▶ EXERCISE BRIEF: Everything in the data below is left aside except the lines from the one containing "598x1072 pixels. At" through the one containing "Task: Click the tall"; repeat those exactly.

==== LISTED ENTRIES

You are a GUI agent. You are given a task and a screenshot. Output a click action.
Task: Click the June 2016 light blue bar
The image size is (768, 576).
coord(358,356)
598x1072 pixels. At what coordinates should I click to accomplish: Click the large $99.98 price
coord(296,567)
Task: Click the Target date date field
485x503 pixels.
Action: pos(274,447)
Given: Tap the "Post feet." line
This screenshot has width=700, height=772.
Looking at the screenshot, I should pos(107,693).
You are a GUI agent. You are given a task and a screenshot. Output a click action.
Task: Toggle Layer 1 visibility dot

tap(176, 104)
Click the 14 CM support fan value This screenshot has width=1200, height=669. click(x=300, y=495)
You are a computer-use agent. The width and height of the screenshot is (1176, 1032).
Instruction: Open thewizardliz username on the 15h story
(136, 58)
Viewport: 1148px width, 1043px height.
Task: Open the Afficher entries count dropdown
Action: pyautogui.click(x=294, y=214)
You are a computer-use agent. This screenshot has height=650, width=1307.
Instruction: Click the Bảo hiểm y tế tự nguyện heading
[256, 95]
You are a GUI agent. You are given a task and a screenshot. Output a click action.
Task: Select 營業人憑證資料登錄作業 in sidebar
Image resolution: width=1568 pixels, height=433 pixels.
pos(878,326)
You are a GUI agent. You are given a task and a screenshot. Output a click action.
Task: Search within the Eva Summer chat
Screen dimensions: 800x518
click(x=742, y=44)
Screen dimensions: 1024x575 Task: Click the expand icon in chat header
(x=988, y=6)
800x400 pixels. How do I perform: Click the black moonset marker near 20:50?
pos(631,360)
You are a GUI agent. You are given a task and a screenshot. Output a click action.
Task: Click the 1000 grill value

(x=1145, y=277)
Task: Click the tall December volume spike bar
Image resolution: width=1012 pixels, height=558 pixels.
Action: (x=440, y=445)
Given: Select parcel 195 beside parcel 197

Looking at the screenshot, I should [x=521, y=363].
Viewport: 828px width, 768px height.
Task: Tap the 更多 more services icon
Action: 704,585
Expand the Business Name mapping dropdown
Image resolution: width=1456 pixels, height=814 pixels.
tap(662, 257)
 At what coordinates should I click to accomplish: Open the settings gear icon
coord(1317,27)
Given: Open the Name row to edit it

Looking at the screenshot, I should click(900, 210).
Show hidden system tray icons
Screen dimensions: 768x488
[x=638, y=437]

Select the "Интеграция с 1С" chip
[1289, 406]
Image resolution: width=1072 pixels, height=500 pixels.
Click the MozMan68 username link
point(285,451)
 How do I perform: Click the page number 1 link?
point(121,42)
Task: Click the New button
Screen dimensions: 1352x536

========

▶ RESPONSE BELOW:
598x1072 pixels. At what coordinates should I click to accomplish: Click the large $99.98 price
coord(296,567)
Task: Click the Target date date field
485x503 pixels.
Action: pos(274,447)
Given: Tap the "Post feet." line
This screenshot has width=700, height=772.
Looking at the screenshot, I should pos(107,693).
You are a GUI agent. You are given a task and a screenshot. Output a click action.
Task: Toggle Layer 1 visibility dot

tap(176, 104)
Click the 14 CM support fan value This screenshot has width=1200, height=669. click(x=300, y=495)
You are a computer-use agent. The width and height of the screenshot is (1176, 1032).
Instruction: Open thewizardliz username on the 15h story
(136, 58)
Viewport: 1148px width, 1043px height.
Task: Open the Afficher entries count dropdown
Action: pyautogui.click(x=294, y=214)
You are a computer-use agent. This screenshot has height=650, width=1307.
Instruction: Click the Bảo hiểm y tế tự nguyện heading
[256, 95]
You are a GUI agent. You are given a task and a screenshot. Output a click action.
Task: Select 營業人憑證資料登錄作業 in sidebar
Image resolution: width=1568 pixels, height=433 pixels.
pos(878,326)
You are a GUI agent. You are given a task and a screenshot. Output a click action.
Task: Search within the Eva Summer chat
Screen dimensions: 800x518
click(x=742, y=44)
Screen dimensions: 1024x575 Task: Click the expand icon in chat header
(x=988, y=6)
800x400 pixels. How do I perform: Click the black moonset marker near 20:50?
pos(631,360)
You are a GUI agent. You are given a task and a screenshot. Output a click action.
Task: Click the 1000 grill value

(x=1145, y=277)
Task: Click the tall December volume spike bar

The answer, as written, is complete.